Is it because these forms of energy production are tagged with the environmentalist label? Although both sun and wind are perhaps the oldest forms of energy known to humanity, somehow they’re seen as “new” and “lefty” and part of some conspiracy to “tell us what to do.” It seems to me similar to the American fears about government provision of health care; some weird attitude of “I’d rather pay huge premiums or go without health insurance because then I’m free!”

Rare Earth Minerals

Christina Blizzard talks about the people of China who must live near the tailing lakes of the mining of the rare earth minerals used in the computers for windmills. They can’t eat food from the nearby contaminated land or rivers. Adults and children have developed strange illnesses and cancers. Yes, this is a real and tragic problem that needs addressing.

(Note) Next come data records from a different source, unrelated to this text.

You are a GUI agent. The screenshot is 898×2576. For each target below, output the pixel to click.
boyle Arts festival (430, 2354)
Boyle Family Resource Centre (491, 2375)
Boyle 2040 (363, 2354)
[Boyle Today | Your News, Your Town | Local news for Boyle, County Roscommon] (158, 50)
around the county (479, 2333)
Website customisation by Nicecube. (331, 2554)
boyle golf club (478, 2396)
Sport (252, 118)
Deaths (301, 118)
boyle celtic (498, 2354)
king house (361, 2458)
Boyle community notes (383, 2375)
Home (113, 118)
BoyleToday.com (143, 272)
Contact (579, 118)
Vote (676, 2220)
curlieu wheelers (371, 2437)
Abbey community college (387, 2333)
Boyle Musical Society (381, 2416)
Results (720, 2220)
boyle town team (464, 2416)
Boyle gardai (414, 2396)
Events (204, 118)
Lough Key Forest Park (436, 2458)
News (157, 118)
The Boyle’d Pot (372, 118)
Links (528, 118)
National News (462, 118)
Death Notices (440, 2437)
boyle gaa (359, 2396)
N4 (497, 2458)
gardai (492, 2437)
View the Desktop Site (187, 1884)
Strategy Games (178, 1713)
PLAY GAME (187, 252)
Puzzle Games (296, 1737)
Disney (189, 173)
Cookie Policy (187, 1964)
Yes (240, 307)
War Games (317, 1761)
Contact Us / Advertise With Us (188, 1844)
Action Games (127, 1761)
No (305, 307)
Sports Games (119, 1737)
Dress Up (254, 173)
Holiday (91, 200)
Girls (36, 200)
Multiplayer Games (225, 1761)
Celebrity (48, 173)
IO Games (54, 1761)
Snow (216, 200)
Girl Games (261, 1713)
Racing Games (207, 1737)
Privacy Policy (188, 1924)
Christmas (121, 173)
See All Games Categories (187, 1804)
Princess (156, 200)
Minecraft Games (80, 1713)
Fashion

Man with electronic waste at recycling depot in China

However, she lost me at: “Every time I see a new turbine I’ll think of those children dying horrific deaths. And I’ll hang my head in shame at the environmental disaster we’ve created.” And so should we all. However, I hope she isn’t so busy tweeting and emailing that message that she wears her smart phone out. The market for rare earths is in all computer production, not just wind turbines. And rare earths are an important component in cell phones. So every time she uses her Blackberry, iPad, laptop or desk top, I hope she’s also thinking of those children in China.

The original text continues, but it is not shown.